Pasadas las 9 de la mañana empezamos nuestro sexto día desde que despegamos de Mallorca. Ya estamos encarando el tramo final de nuestro viaje, y no queda mucho más pendiente de visitar en nuestra planificación.
El día empieza en un hotel del que no sabemos prácticamente nada. La hora a la que llegamos ayer, tras varias horas de carretera, y con un notable cansancio acumulado, no invitaba a perderse por las instalaciones para saber dónde nos albergábamos, yendo directos desde la recepción hasta las camas de nuestras habitaciones.
Ahora era el momento de saber qué nos ofrecía el Best Western Inn at Hunt's Landing, situado casi en el cruce exacto entre los estados de Pennsylvania, Nueva Jersey y Nueva York.

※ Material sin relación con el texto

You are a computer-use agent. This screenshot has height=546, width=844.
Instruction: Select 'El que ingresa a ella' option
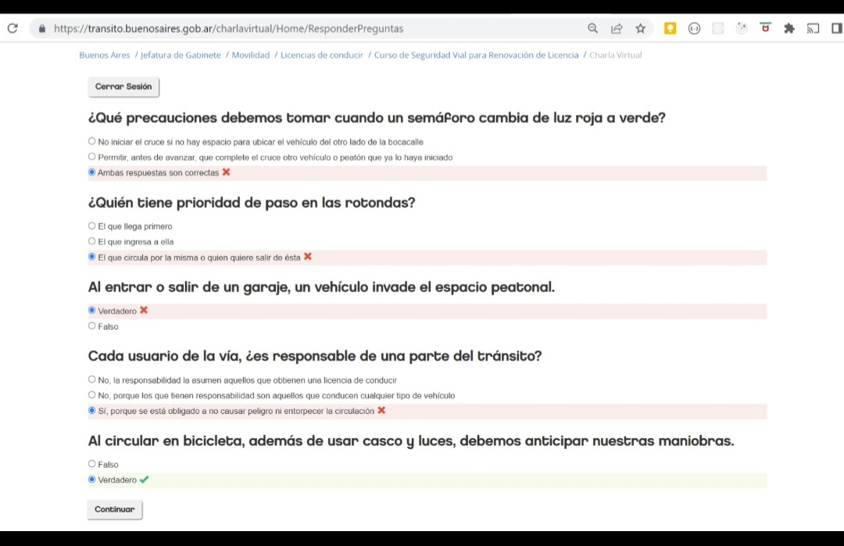pyautogui.click(x=91, y=241)
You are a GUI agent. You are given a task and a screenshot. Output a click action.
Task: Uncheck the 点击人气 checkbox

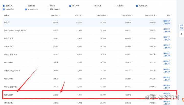pyautogui.click(x=71, y=6)
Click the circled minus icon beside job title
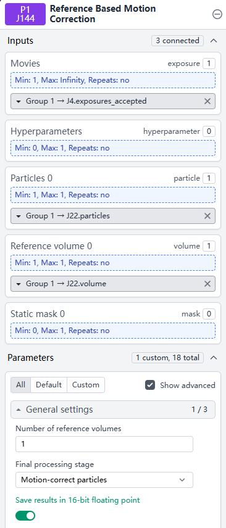 point(217,14)
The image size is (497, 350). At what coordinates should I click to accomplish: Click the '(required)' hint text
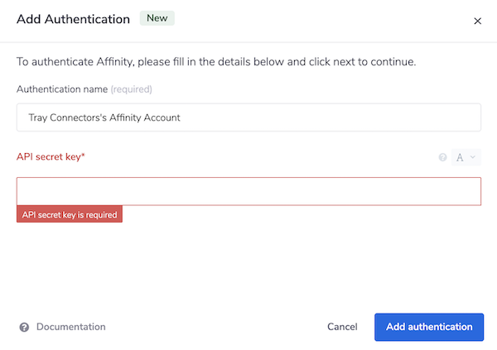pos(132,89)
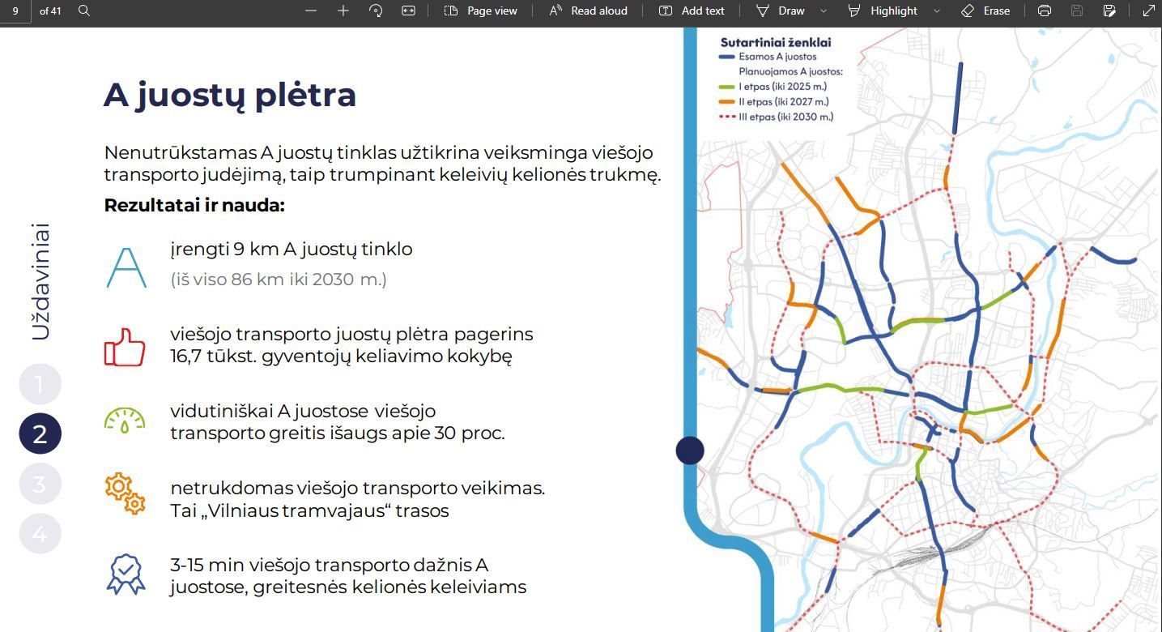Click the Save as icon
1162x632 pixels.
pyautogui.click(x=1109, y=11)
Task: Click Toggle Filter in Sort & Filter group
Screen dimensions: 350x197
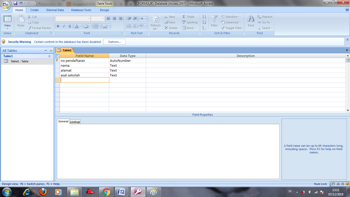Action: pyautogui.click(x=231, y=28)
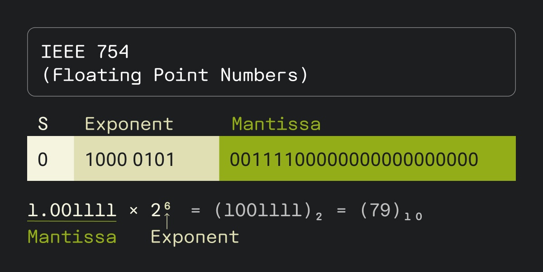The width and height of the screenshot is (543, 272).
Task: Click the "(Floating Point Numbers)" subtitle
Action: (x=175, y=75)
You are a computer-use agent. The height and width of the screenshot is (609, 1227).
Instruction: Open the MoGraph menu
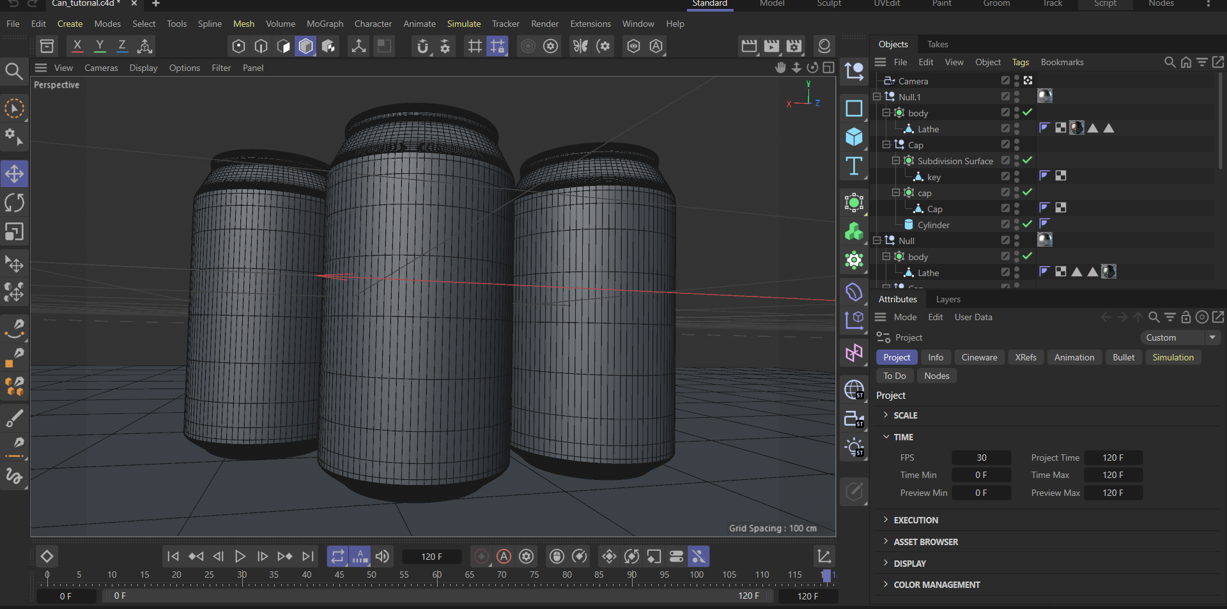pyautogui.click(x=325, y=24)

La primera sorpresa nos la depara la ventana cuando apartamos la cortina. Aunque un árbol se interponga, entre sus ramas podemos adivinar una estampa relajante, con un estanque rodeado de césped y ni un solo edificio hasta donde llega la vista.
Tras ducharnos y dejar todo listo para abandonar la habitación, bajamos al comedor antes de que termine el horario de desayunos. Allí nos espera una imagen similar a la de mañana anterior, quizás con algo menos de surtido para escoger entre bollería, cereales y otros alimentos. En cambio, la reserva de este hotel incluye, además de acceso a la barra de buffet, un desayuno continental a elegir entre varias opciones.
Todas las posibilidades suenan a "creo que hoy no voy a comer al mediodía", incluyendo huevos, tortillas, tostadas, bacon, etc. Pedimos nuestros desayunos y disfrutamos durante media hora de él, observando mientras tanto a los ventanales que apuntan al estanque. Incluso el café parece saber mejor, pese a seguir arrastrando ese hábito americano de mezclarlo con algo parecido a la leche, pero que no es leche.
Tras el desayuno, no podemos resistir la curiosidad y salimos al exterior. La ventana no engañaba, y los jardines del hotel son increíbles. Patos, topos, incluso algún ciervo a lo lejos, dan la bienvenida a los huéspedes, en su mayoría matrimonios de avanzada edad que pretenden alejarse del bullicio de las ciudades.
Atravesamos un camino entre la fachada del hotel y el estanque, hasta llegar a una piscina cubierta en la que varios niños ya están arrugados del rato que llevan allí. Al igual que en el anterior Best Western, lamentamos no disponer de margen para disfrutar más a fondo del hotel. Nunca he sido muy partidario de planificar vacaciones en las que el hotel es un fin y no un medio, pero con sitios como éste empiezo a verlo justificado.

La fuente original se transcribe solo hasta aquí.